提供テキスト:

* * * *

発送電分離で激変する電力事業の“経営”、求められる視点とは電力供給サービス(1/2 ページ)

2020年4月の発送電分離により、競争の激化が予想される電力市場。NECは米国のサクラメント電力公社、SpaceTime Insightと共同で、電力事業者向けの経営支援ソリューションの提供を開始した。3社のノウハウを組み合わせ、発電・送配電・小売の各事業者に対し、“発送電分離以後”に求められる経営を支援するという。

» 2017年08月08日 07時30分 公開
[陰山遼将スマートジャパン]

 電力システム改革の第3段階として、2020年4月に迫る発送電分離。市場の活性化を促すために電力会社の送配電部門を独立させて中立化を図るという、日本の電力業界において重要なターニングポイントになる制度改革だ。同時に電力会社(一般電気事業者)は、発電・送配電・小売の部門ごとに、独立した事業拡大と競争力を求められるようになる。

 NECは2017年8月6日、こうした発送電分離後の電力市場を見据え、米国カリフォルニア州に本拠を置くサクラメント電力公社(SMUD)、SpaceTime Insightと共同で、電力事業者向けのエネルギーソリューションサービスの提供を開始した。

* * * *

提供資料:
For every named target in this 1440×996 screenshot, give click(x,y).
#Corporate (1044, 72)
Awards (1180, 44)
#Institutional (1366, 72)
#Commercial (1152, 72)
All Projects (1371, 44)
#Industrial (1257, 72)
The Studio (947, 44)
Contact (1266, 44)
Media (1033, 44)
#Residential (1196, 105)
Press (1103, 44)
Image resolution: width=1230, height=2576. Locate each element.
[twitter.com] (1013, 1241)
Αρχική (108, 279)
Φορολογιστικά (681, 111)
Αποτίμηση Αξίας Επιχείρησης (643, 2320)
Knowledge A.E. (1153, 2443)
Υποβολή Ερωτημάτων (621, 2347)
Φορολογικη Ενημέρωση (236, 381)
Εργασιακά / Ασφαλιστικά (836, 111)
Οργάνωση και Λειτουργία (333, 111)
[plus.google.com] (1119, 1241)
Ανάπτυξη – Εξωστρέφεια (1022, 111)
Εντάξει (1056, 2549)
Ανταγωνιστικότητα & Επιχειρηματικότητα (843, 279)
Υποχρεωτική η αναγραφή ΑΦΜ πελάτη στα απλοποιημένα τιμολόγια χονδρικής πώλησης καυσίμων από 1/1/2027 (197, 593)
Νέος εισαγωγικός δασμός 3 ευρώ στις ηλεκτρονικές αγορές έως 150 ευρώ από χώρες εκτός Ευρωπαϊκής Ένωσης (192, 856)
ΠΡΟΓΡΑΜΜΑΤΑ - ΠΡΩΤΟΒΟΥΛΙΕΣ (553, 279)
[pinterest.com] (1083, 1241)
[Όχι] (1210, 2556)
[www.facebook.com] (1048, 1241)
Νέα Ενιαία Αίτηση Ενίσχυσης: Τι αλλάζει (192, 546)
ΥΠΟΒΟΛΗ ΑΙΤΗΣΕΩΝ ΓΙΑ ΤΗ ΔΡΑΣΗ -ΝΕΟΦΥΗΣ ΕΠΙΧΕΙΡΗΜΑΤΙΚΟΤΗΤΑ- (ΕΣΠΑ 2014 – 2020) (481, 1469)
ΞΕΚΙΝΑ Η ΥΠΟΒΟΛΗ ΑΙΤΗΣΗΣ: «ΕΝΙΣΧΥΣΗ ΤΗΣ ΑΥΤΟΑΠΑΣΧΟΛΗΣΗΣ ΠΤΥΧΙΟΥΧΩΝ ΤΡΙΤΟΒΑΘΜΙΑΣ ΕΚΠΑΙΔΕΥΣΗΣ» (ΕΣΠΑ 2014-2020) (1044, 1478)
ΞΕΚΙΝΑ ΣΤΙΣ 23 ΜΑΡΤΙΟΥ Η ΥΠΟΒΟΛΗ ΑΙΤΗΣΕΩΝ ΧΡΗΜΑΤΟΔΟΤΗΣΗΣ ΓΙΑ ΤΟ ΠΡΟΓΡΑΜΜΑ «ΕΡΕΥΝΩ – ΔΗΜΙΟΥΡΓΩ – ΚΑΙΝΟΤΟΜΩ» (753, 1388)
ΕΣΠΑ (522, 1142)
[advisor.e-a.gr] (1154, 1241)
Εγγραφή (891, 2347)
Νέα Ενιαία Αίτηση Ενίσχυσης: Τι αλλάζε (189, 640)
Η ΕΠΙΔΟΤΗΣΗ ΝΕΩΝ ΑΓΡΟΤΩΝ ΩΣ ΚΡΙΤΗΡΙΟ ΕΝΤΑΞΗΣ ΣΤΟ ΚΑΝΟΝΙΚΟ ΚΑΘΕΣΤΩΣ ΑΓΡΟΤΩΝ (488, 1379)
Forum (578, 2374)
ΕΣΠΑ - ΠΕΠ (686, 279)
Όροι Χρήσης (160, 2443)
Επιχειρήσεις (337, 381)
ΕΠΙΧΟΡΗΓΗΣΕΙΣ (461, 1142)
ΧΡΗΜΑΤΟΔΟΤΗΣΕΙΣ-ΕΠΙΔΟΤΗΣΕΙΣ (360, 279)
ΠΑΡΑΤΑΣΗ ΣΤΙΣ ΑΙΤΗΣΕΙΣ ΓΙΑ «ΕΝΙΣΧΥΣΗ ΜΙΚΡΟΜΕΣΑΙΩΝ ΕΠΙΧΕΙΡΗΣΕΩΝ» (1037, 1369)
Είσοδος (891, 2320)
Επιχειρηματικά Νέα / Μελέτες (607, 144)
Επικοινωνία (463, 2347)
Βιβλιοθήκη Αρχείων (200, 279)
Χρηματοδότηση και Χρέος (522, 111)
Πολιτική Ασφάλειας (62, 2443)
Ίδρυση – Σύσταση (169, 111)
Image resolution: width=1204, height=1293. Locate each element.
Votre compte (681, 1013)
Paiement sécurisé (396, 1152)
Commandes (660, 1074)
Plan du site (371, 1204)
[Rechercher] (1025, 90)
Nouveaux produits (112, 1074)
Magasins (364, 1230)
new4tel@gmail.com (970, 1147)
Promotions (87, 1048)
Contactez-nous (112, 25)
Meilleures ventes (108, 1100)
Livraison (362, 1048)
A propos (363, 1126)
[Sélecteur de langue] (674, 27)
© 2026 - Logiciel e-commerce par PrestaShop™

* * * *

指示 1: 発送電分離の記事の「2020年4月の発送電分離に」から「争力を求められるようになる。」までを、その語句も含めて一字一句そのまま書き写してください。
指示 2:
発送電分離の記事について、次の問いに答えてください。
(a) 発送電分離が実施されるのはいつですか？
(b) NECがエネルギーソリューションサービスの提供を開始したのは何年何月何日ですか？
(c) サクラメント電力公社はどこに本拠を置いていますか？
指示 3: 発送電分離の記事を、最後の文の後から書き継いでください。

解答 1:
2020年4月の発送電分離により、競争の激化が予想される電力市場。NECは米国のサクラメント電力公社、SpaceTime Insightと共同で、電力事業者向けの経営支援ソリューションの提供を開始した。3社のノウハウを組み合わせ、発電・送配電・小売の各事業者に対し、“発送電分離以後”に求められる経営を支援するという。

» 2017年08月08日 07時30分 公開
[陰山遼将スマートジャパン]

 電力システム改革の第3段階として、2020年4月に迫る発送電分離。市場の活性化を促すために電力会社の送配電部門を独立させて中立化を図るという、日本の電力業界において重要なターニングポイントになる制度改革だ。同時に電力会社(一般電気事業者)は、発電・送配電・小売の部門ごとに、独立した事業拡大と競争力を求められるようになる。

解答 2:
(a) 2020年4月
(b) 2017年8月6日
(c) 米国カリフォルニア州

解答 3:
 NECの持つ電力事業者向けITシステムの導入実績や各種技術、米国で再生可能エネルギーの導入や需要家向けサービスの展開など、発電から小売までの一貫した電力事業で実績を持つサクラメント電力公社の経営ノウハウ、SpaceTime Insightの可視化・分析技術を組み合わせる。発電事業者、送配電事業者、小売電気事業者、需要家など、今後の電力市場におけるさまざまな立場の事業者別に、経営および競争力の強化を支援するサービスを展開していく計画だ。

左からNEC スマートエネルギー事業部長 井島功晴氏、NEC 執行役員常務 社会基盤ビジネスユニット長 高田和宏氏、サクラメント電力公社 CEO and General Manager Arlen Orchard氏、SpaceTime Insight CEO Rob Schilling氏(クリックで拡大)

 電力事業者向けサービスの開発を目的とした3社の協業は、2015年からスタートしている。サクラメント電力公社はカリフォルニア州サクラメント市が運営する、米国でも最大級の自治体系電力会社だ。発電から送配電、小売までを一貫して手掛けており、現在約61万世帯、約140万人の顧客基盤を持つ。

 カリフォルニア州は米国の中でも、特に意欲的な環境政策を推進している州だ。再生可能エネルギーの導入ついては、「Renewables Portfolio Standard(RPS)」という電力供給事業者に対し、州内で販売する電力における再生可能エネルギーの割合を一定以上に高めることを義務付ける施策を進めている。目標は2020年までに33%、2030年までに50%である。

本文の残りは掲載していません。